Too many to count...

THL

Re:Bubble Sort?

[Matthew+Austern]

This is a standard interview question for me, when I interview programmers. "In what case would you want to use a bubble sort?"

And the correct answer is: never.

It's true that for small lists, or lists that are nearly sorted, you want to use an O(N^2) algorithm rather than (say) quicksort. The mistake is making the leap from "an O(N^2) algorithm" to "bubble sort".

There are lots of O(N^2) sorting algorithms, with different constant factors. Bubble sort is one of the worst; see Knuth (v. 3, of course) for a detailed analysis. If you're dealing with a small list or a nearly-sorted list, you should probably use insertion sort. (Or, in some special cases, you might want selection sort or merge sort instead.)
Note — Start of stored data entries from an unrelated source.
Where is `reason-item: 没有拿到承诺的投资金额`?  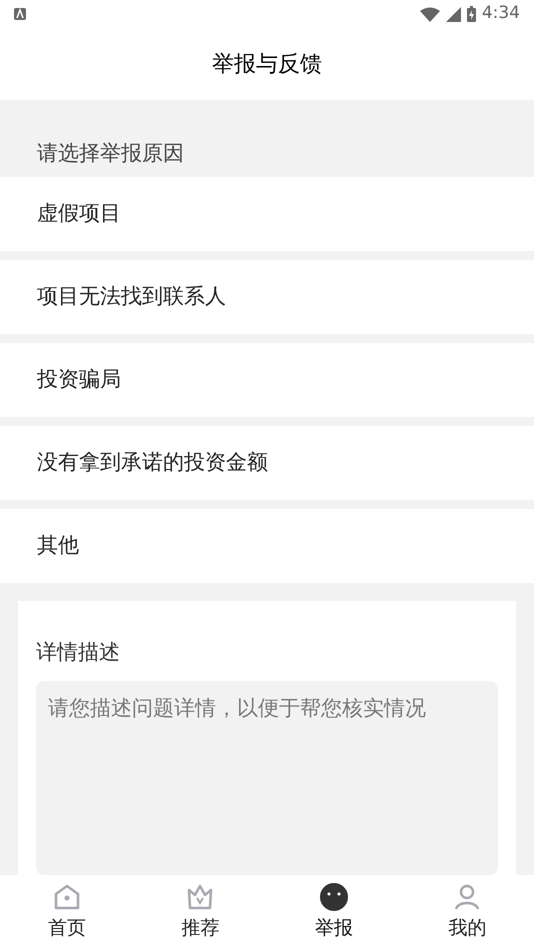 reason-item: 没有拿到承诺的投资金额 is located at coordinates (267, 463).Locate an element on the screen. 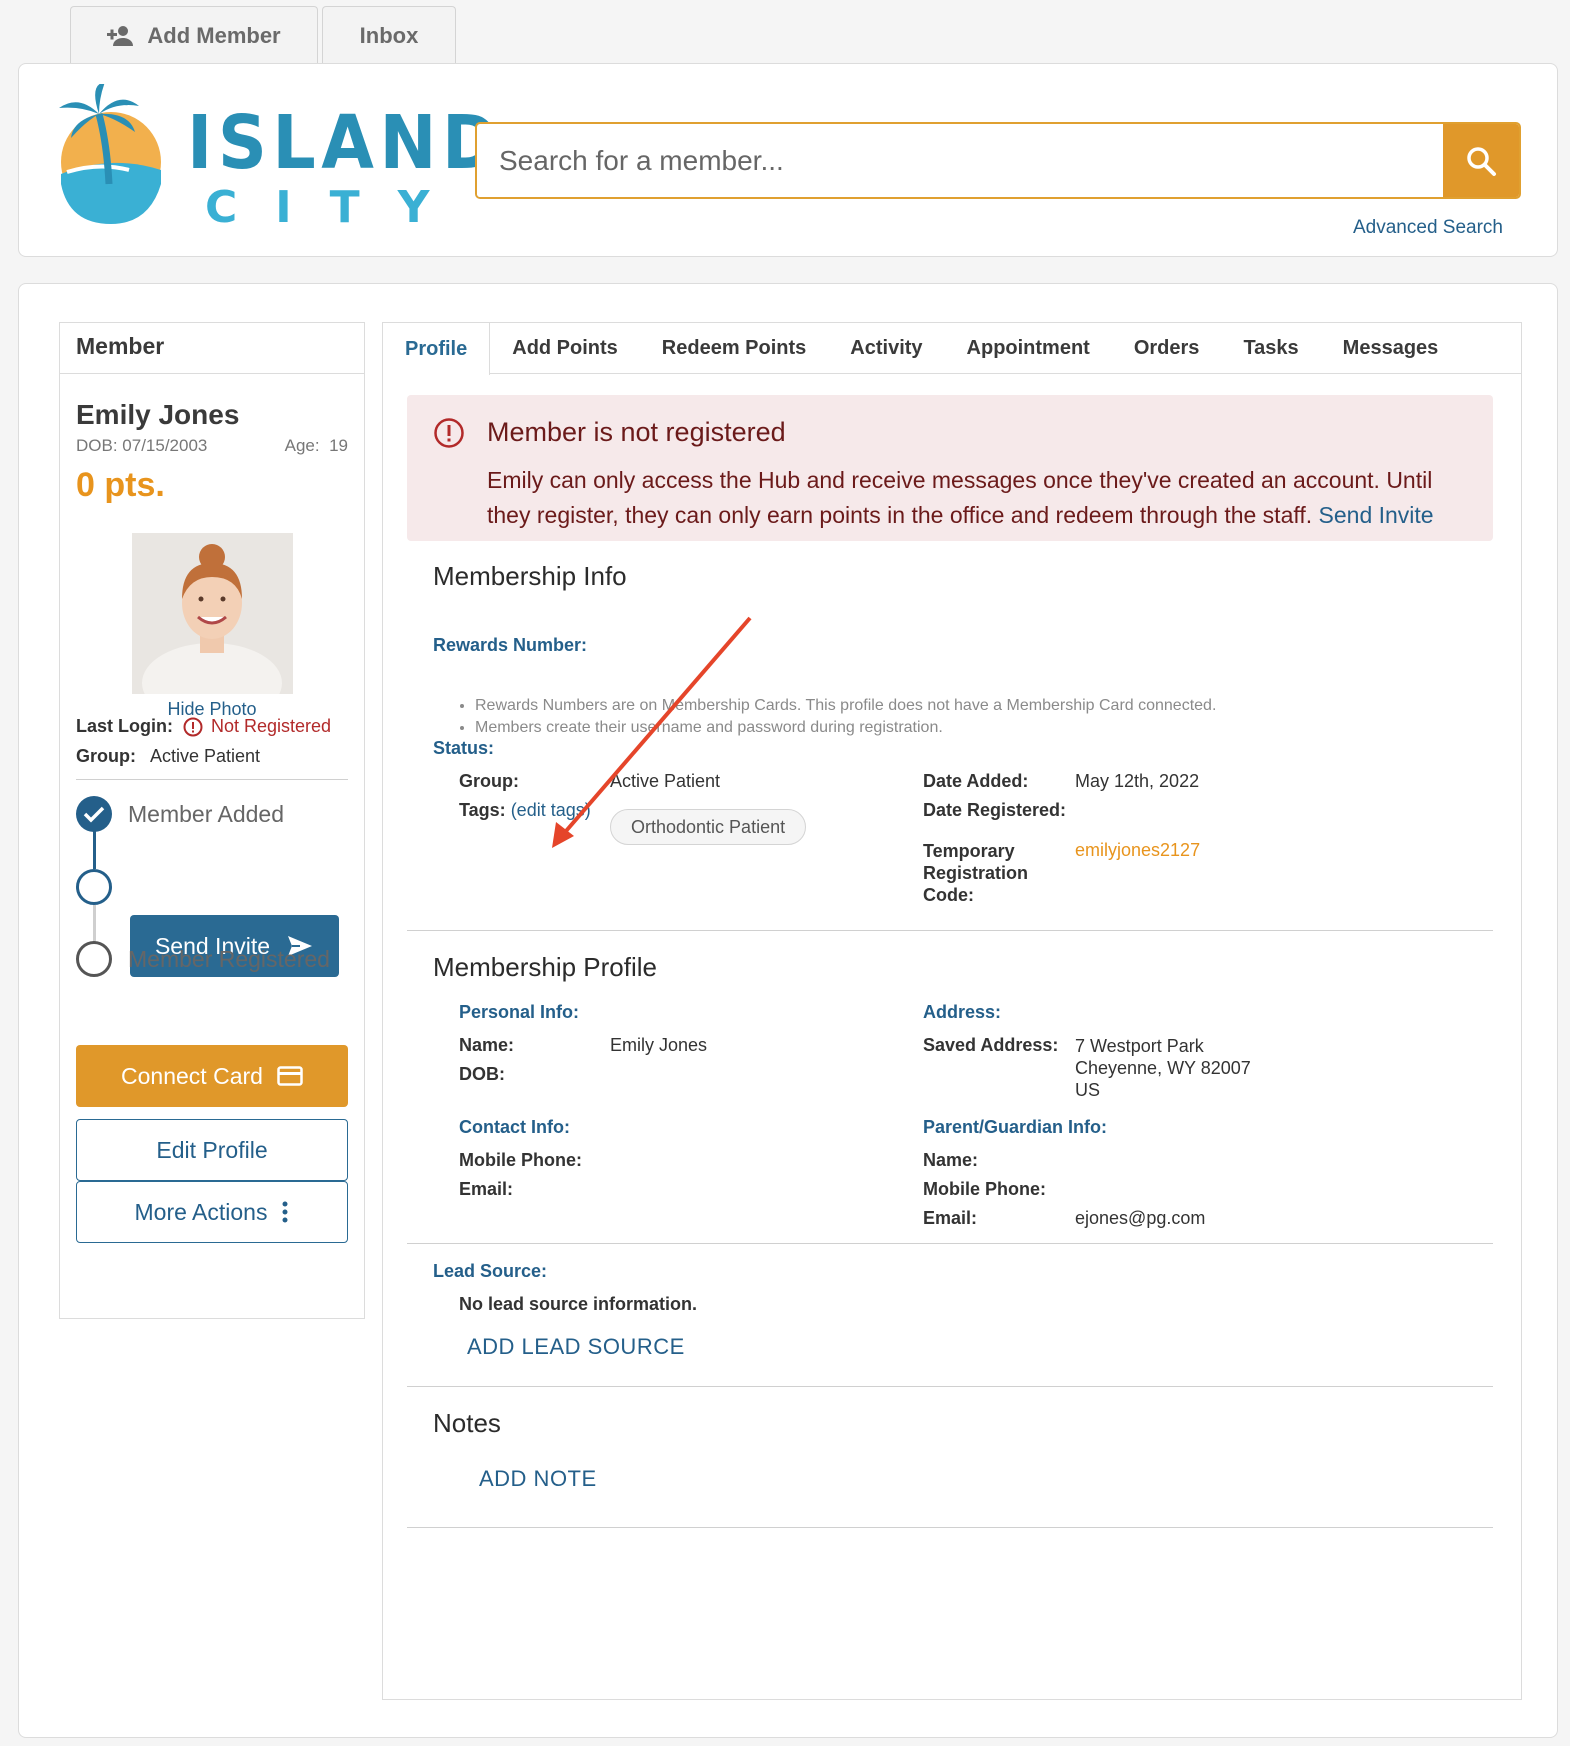 The height and width of the screenshot is (1746, 1570). tags-label: Tags: is located at coordinates (482, 810).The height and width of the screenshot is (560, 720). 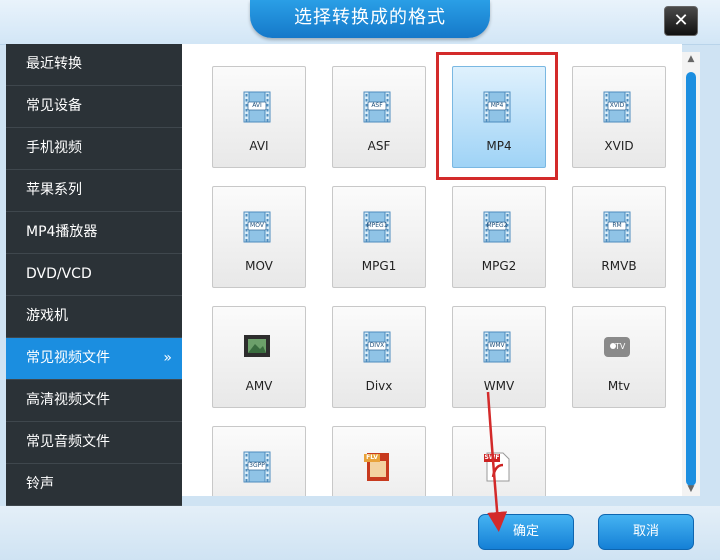 What do you see at coordinates (94, 485) in the screenshot?
I see `sidebar-item-ringtone: 铃声` at bounding box center [94, 485].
I have yet to find any case, anywhere, where bubble sort is the right choice. If I ever teach an introductory algorithms class, I will probably omit bubble sort.

My favorite AlGoreithm

[SecurityGuy]

Gotta be inventing the Internet! How could you top that?

Re:My favorite algorithm

[seanadams.com]

Lather. Rinse. Repeat.

This fails the first requirement of an algorithm, according to Knuth:

1 Finiteness. An algorithm must always terminate after a finite number of steps.
- Knuth, TAOCP Vol 1, Page 4

You know there's some guy still in the shower...

1000 is too naive

[B.D.Mills]

500 deep algorithms, 1000 is maturity? To me this sounds a bit like like Bill Gates saying that 640K is enough for anyone, or the ancient Greeks saying that mathematics is mature because Euclid has codified his geometric axioms, or the head of the US patent office saying that everything's been invented in 1899. (All of which are probably apocryphal, but I digress.)

It's too premature. Computer science has been around for little over half a century. Who knows what will be discovered in the centuries ahead? Mathematics is the source of many algorithms, yet new discoveries are being made in mathematics even now. Don't stop searching when we get to 1000. There's still going to be many new and wondrous algorithms to discover for the geniuses of the future.

Re:Bubble Sort?

[coyote-san]

Why are you writing sorting routines anyway?

The fastest sort to write is the call to the library sort. qsort().

The lowest chance of writing a bug into a sort is the library sort. qsort().

The best known sort is the library sort. qsort().

Obviously other languages may have different library sorts, but IMHO any C/C++ developer who claims ignorance of qsort() is immediately and ruthlessly demoted to "2 years experience with little likelihood of succeeding in the field" category. This is a hard line, but I have yet to hear any reasonable excuse for being ignorant of the basic tools of your profession and being proud of it.

There are rare circumstances where I'll write my own sorts... but only after looking HARD for a way to call the library sort, and only because I've had a full year of graduate-level algorithms. Writing a good sort routine is *hard*, and it should only be done by people who know sorts cold. E.g., can you provide the running time and worst case performance of quick sort, Shell sort and heap sorts, and when those sorts might be worth the the effort instead of using the standard library sort?